Working the Xmas Eve shift at the bookshop today. There's less last-minute panic-buying prezzies than I thought. Customer just asked me to recommend something "uplifting". Bombed out badly. Now if they'd asked for something "cheerless" I would have recommended NIELS LYHNE by #JPJacobsen. No spoilers but it ended on a devastating note & the last line left me feeling gloomy as hell.

Something lighter next up: ST. ROCHE: A ROMANCE by German novelist #HenriettePaalzow tr. by James Justinian Morier.

"There are people who take up their sorrow & bear it, strong natures that test their strength by the weight of the burden..But there are people to whom grief is a deed of violence perpetrated against them, an act of cruelty they never learn to regard as a trial or chastisement..still less as the common fate of all.

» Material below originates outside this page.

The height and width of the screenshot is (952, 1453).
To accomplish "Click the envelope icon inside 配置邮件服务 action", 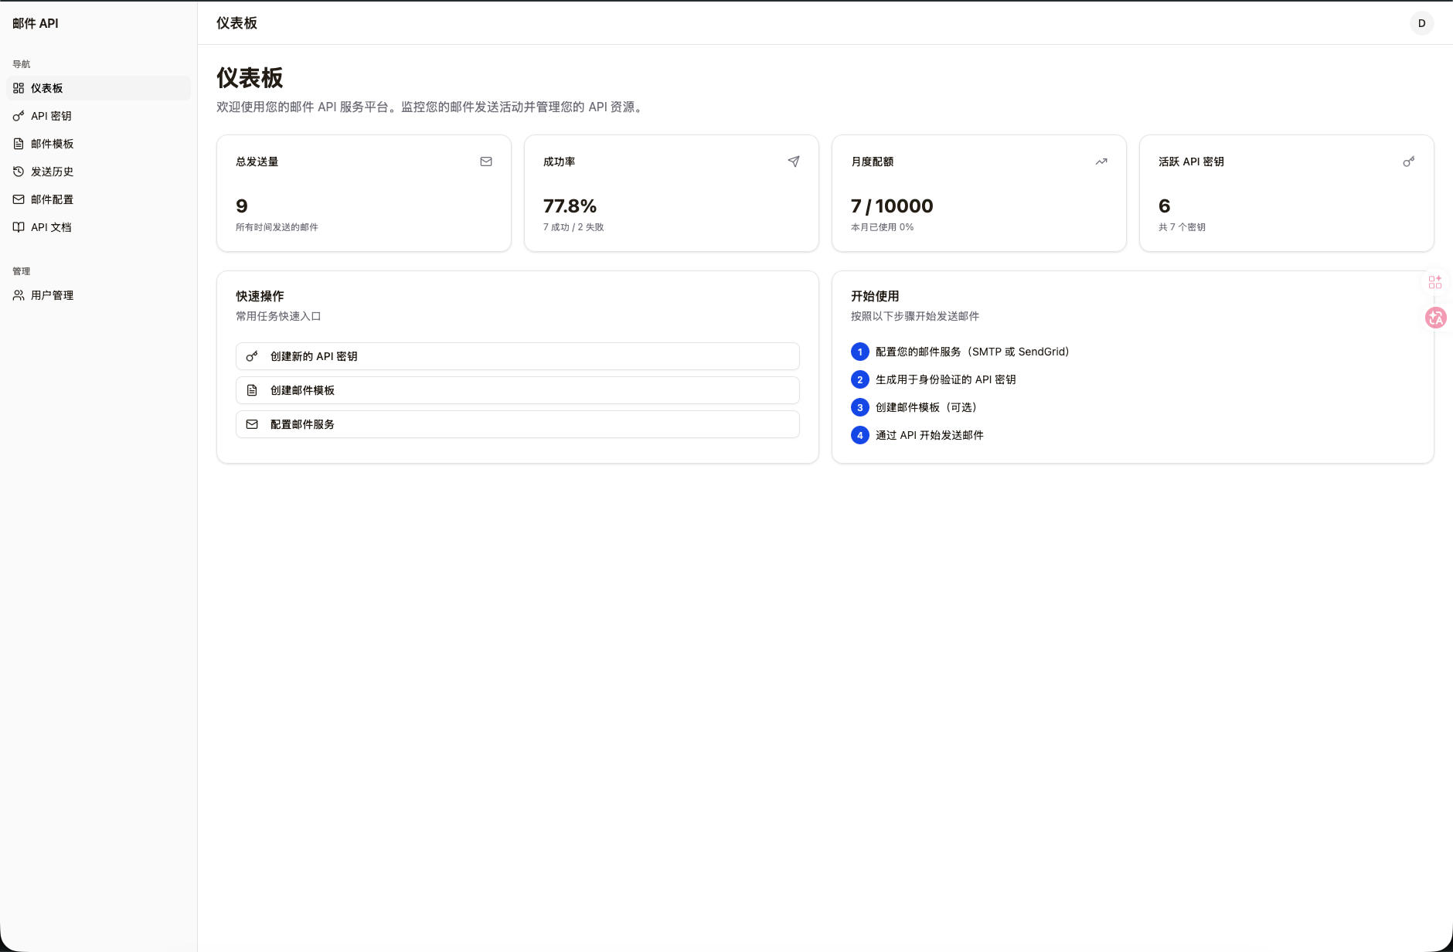I will [x=252, y=424].
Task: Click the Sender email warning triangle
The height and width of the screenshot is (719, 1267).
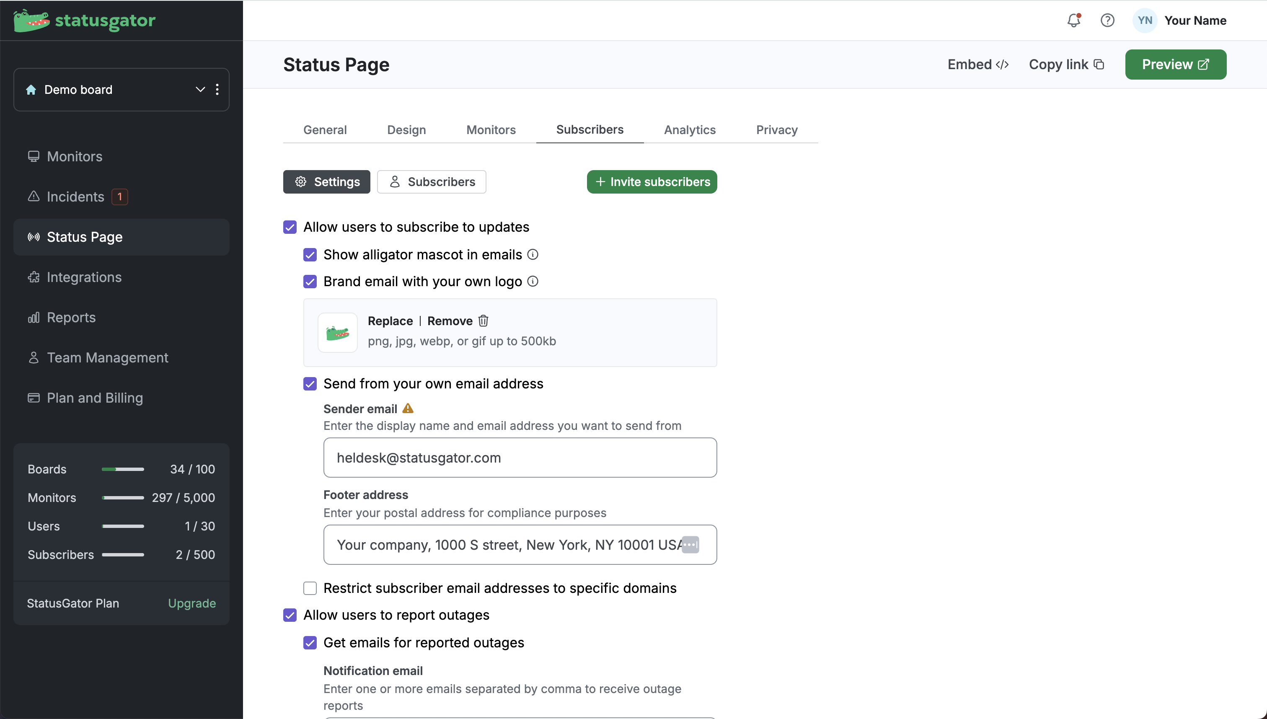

To them it seems a stroke of tyranny, something to be personally resented & the sting..remains in their hearts."

#AmReading NIELS LYHNE by #JPJacobsen tr. by #HenryHandelRichardson

Had a gut feeling I was butchering the pronunciation of the title character's name. No, it's not "Kneels Line" but something more like "Nills Lune" (as in Clair de Lune). Was also pleasantly surprised to discover the novel was translated by a favourite Australian author.

#AmReading NIELS LYHNE by #JPJacobsen tr. by #HenryHandelRichardson (pen name of Ethel Florence Lindesay Richardson).